HDNNPDataset

class hdnnpy.dataset.hdnnp_dataset.HDNNPDataset(descriptor, property_, dataset=None)[source]

Bases: object

Combine and preprocess descriptor and property dataset.

It is desirable that the type of descriptor and property used for HDNNP is fixed at initialization.
Also, an instance itself does not have any dataset at initialization and you need to execute construct().
If dataset is given it will be an instance’s own dataset.
Parameters:
  • descriptor (DescriptorDatasetBase) – Descriptor instance you want to use as HDNNP input.
  • property_ (PropertyDatasetBase) – Property instance you want to use as HDNNP label.
  • dataset (dict [ndarray], optional) – If specified, dataset will be initialized with this.
__getitem__(item)[source]

Return indexed or sliced dataset as dict data.

__len__()[source]

Redicect to partial_size

construct(all_elements=None, preprocesses=None, shuffle=True, verbose=True)[source]

Construct an instance’s own dataset.

This method does following steps:

  • Check compatibility between descriptor and property datasets.
  • Expand feature dimension of descriptor dataset according to all_elements and pre-process descriptor dataset in a given order and add to its own dataset.
  • Add property dataset to its own dataset.
  • Clear up the original data in descriptor and property dataset.
  • Shuffle the order of the data.
Parameters:
  • all_elements (list [str], optional) – If specified, it expands feature dimensions of descriptor dataset according to this.
  • preprocesses (list [PreprocessBase], optional) – If specified, it pre-processes descriptor dataset in a given order.
  • shuffle (bool, optional) – If specified, it shuffles the order of the data.
  • verbose (bool, optional) – Print log to stdout.
Raises:

AssertionError – If descriptor and property datasets are incompatible.

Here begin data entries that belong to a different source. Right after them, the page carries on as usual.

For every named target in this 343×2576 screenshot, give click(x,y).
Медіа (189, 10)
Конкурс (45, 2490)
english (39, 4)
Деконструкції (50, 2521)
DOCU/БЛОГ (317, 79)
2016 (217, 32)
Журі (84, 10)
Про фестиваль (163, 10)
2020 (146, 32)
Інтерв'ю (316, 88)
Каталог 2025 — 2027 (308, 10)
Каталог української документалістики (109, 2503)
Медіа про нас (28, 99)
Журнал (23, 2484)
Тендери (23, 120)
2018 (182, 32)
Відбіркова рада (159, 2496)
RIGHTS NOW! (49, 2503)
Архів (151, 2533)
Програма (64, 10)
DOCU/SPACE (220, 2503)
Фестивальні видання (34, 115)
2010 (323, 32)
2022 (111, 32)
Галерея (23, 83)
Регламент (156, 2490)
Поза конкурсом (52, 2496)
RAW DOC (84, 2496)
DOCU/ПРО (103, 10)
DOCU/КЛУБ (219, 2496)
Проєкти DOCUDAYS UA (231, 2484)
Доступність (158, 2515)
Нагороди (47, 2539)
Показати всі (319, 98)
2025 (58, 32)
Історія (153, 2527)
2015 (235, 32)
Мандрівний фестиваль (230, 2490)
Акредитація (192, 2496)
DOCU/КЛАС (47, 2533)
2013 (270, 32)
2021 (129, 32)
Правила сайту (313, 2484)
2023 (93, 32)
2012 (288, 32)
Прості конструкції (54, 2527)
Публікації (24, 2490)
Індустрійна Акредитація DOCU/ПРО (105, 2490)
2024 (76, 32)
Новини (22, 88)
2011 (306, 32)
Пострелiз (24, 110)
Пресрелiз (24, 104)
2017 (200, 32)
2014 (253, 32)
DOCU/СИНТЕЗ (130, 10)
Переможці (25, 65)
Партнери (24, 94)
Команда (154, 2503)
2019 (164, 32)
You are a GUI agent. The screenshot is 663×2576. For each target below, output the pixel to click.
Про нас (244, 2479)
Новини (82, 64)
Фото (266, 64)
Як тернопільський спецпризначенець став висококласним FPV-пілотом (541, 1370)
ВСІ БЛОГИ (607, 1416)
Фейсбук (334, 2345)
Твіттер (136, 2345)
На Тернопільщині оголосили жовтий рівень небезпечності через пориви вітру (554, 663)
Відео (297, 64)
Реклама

scatter(max_buf_len=268435456)[source]

Scatter dataset by MPI communication.

Each instance is re-initialized with received dataset.

Parameters:max_buf_len (int, optional) – Each data is divided into chunks of this size at maximum.
take(index)[source]

Return copied object that has sliced dataset.

Parameters:index (int or slice) – Copied object has dataset indexed or sliced by this.
descriptor

Descriptor dataset instance.

Type:DescriptorDatasetBase
elemental_composition

Elemental composition of the dataset.

Type:list [str]
elements

Elements of the dataset.

Type:list [str]
n_input

Number of dimensions of input data.

Type:int
n_label

Number of dimensions of label data.

Type:int
partial_size

Number of data after scattered by MPI communication.

Type:int
property

Property dataset instance.

Type:PropertyDatasetBase
tag

Unique tag of the dataset.

Usually, it is a form like <any prefix> <chemical formula>. (ex. CrystalGa2N2)

Type:str
total_size

Number of data before scattered by MPI communication.

Type:int